In contrast, there are many differences among the independent sales agencies in the Report Card. For example, Winnipeg-based Great-West Life Assurance Co. (GWL) runs its practice under a independent/direct model. In one way, the firm’s business model is similar to that of the dedicated sales agencies, in that advisors deal with the carrier directly; however, GWL advisors still remain independent and are not committed nor obligated to sell only GWL products.

The seven remaining independent sales agencies operate as MGAs – although two of these MGAs have unique business models. For example, PPI Advisory is known for its dedication to high net-worth clients and the services surrounding this specialized niche.

Advisors who run their businesses through PPI Advisory praise that MGA year after year for its focus on support services, including access to tax lawyers, accountants, underwriters and other experts who cater to their high net-worth clients’ unique needs.

Much along the same lines, WFG is known for its focus on the middle-income market, as well as for the plethora of services it provides its advisors while still offering the freedom of an MGA.

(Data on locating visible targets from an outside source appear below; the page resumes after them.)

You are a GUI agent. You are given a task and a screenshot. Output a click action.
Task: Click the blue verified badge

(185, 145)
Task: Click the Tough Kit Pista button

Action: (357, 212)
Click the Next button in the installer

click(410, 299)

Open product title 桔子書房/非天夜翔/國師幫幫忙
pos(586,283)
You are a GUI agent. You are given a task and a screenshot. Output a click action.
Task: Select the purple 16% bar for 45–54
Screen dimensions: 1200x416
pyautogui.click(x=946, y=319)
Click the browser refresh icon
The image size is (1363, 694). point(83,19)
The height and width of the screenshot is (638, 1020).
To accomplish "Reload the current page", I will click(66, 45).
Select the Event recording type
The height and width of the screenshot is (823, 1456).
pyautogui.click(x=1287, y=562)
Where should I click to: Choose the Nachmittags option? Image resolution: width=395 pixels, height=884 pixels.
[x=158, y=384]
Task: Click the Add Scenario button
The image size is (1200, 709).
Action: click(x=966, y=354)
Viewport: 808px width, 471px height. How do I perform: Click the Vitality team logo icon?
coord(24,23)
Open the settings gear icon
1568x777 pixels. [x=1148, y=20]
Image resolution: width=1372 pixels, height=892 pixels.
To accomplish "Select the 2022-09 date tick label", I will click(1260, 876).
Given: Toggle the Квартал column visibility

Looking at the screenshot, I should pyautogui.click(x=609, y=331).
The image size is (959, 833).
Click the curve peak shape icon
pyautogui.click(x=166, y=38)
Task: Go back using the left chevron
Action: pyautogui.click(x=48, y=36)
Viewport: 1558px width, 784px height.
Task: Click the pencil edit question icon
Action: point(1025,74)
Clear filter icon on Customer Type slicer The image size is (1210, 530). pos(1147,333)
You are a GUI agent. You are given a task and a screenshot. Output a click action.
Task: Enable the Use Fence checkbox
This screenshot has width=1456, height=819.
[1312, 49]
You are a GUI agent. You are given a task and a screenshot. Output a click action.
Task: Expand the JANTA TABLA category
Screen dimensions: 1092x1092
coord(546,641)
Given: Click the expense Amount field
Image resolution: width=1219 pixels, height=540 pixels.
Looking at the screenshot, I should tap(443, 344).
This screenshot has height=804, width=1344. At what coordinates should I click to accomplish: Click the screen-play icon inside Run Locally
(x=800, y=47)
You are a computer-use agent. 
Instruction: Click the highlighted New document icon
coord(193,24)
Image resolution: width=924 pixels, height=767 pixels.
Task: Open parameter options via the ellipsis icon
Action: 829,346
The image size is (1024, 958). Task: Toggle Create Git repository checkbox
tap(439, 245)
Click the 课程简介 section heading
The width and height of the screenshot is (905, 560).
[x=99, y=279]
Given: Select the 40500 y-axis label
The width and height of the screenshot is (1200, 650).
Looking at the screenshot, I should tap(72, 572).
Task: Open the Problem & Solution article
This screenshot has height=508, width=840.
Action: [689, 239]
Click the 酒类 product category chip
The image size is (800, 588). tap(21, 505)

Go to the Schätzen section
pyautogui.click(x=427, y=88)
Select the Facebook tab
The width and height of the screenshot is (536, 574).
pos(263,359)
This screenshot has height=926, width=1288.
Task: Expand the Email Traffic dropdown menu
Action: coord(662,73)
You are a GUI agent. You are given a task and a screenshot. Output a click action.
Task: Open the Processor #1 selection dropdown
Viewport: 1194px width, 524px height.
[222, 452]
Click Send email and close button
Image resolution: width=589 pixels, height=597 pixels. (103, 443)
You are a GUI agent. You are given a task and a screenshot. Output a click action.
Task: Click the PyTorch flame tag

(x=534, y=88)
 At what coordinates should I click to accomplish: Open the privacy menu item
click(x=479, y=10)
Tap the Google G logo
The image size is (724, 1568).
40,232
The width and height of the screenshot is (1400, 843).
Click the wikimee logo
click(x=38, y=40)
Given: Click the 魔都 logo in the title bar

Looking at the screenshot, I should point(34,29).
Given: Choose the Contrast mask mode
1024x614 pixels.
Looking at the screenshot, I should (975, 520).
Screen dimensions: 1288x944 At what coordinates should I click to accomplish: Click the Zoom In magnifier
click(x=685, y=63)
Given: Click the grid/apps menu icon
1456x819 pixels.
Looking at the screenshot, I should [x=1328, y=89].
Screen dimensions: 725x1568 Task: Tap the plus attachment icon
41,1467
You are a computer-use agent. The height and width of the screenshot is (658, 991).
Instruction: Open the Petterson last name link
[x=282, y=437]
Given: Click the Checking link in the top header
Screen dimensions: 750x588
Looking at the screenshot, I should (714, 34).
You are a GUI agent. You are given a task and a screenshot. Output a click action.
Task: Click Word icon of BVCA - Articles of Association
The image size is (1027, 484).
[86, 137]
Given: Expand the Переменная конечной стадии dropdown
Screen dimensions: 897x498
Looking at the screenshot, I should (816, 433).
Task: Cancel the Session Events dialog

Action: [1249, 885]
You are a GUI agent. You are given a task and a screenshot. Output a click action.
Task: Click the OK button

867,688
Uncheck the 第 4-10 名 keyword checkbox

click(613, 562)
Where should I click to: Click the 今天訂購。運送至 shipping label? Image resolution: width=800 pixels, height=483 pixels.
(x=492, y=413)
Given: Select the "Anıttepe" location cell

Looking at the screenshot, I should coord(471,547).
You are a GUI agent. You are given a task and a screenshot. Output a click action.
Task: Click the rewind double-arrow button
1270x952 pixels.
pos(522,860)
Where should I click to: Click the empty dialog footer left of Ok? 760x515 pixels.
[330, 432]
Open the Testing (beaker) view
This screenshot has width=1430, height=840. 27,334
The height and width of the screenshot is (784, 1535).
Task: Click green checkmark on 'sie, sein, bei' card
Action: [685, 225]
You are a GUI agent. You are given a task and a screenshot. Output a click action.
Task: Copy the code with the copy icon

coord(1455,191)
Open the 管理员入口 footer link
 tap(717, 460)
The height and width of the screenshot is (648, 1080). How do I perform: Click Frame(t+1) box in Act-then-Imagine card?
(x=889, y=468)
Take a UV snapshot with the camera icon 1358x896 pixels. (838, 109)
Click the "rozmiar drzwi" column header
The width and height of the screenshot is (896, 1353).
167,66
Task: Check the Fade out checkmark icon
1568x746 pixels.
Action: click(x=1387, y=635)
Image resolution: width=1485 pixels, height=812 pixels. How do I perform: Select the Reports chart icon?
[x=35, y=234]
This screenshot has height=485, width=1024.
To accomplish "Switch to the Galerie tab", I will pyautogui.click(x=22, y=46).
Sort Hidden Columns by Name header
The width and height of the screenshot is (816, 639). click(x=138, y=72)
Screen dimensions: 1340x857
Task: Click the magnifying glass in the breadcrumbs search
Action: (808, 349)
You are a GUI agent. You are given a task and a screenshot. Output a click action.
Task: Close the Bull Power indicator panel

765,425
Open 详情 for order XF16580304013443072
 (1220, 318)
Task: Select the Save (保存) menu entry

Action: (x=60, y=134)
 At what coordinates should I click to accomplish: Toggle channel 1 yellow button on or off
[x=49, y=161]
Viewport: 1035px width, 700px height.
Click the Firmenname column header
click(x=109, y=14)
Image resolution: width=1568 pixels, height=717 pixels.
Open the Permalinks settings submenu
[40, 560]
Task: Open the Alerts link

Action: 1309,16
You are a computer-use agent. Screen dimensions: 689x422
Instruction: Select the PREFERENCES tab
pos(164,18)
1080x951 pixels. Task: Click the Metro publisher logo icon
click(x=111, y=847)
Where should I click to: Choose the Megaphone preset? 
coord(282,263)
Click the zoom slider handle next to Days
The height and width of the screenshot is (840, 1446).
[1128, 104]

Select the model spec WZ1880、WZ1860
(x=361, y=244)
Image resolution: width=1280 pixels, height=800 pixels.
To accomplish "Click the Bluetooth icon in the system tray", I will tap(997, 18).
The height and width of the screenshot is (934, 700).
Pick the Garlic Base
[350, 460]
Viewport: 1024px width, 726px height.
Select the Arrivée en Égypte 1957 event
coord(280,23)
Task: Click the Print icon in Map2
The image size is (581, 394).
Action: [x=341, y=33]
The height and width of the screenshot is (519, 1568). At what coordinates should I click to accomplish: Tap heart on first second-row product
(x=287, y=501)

In an effort to capture a better perspective of the growth in the MGA channel, IE added one of the largest MGAs in the country to this year’s Report Card: Kitchener, Ont.-based Financial Horizons Inc.

In addition, with the independent agencies facing greater regulatory oversight – and the MGAs striving to meet those strict regulations – IE added a new question to this year’s survey: “MGA’s support in relation to the compliance regime.”